Artus Quellinus I. genoss bei der Anfertigung der Skulptur wahrscheinlich die Unterstützung seines Bruders Erasmus Quellinus II., der eng mit Rubens zusammenarbeitete. Möglicherweise beteiligte sich Artus’ Freund Rubens sogar persönlich am Schaffensprozess.
Das Rubenshuis erwarb das Werk 1979. Damals wurde es jedoch noch einem unbekannten Bildhauer aus dem Umfeld von Quellinus I. zugeschrieben. 2022 untersuchte Bieke van der Mark vom Rijksmuseum die Skulptur mit modernsten Techniken und schrieb daraufhin das Werk in der Ausstellung Van crabbelinghe tot carton (Museum Plantin-Moretus, 2023) zum ersten Mal Quellinus selbst zu.

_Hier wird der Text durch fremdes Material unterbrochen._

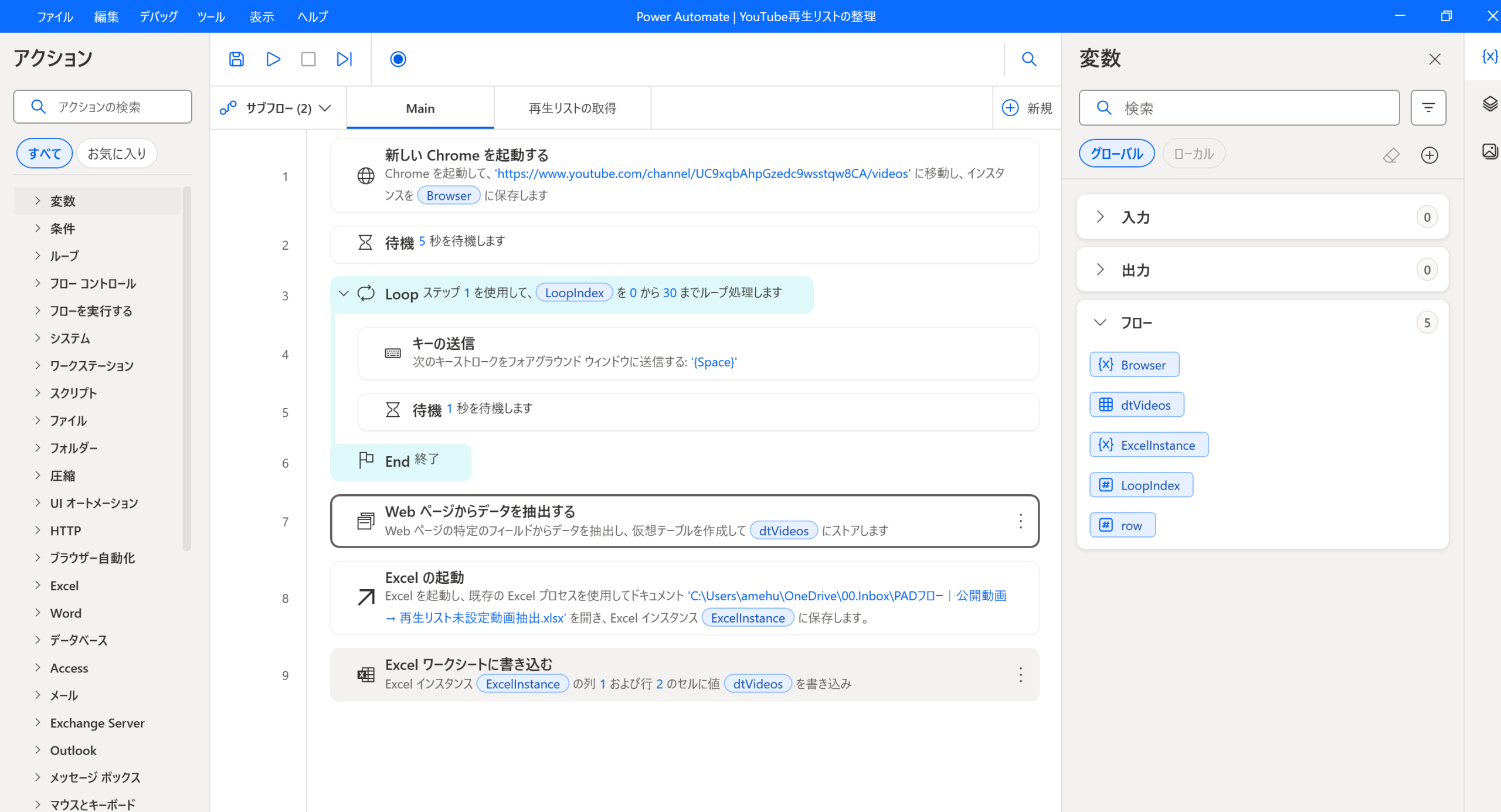Switch to お気に入り actions filter

pos(117,154)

Ausschlaggebend waren dabei die Übereinstimmungen mit Quellinus’ anderem Herkules in Labore et Constantia aus dem Jahr 1639, einer Kartusche über der Tür des Museums Plantin-Moretus. Auf beiden Werken erkennt man die gleichen Techniken und Details und sogar der Gesichtsausdruck des Halbgottes stimmt überein.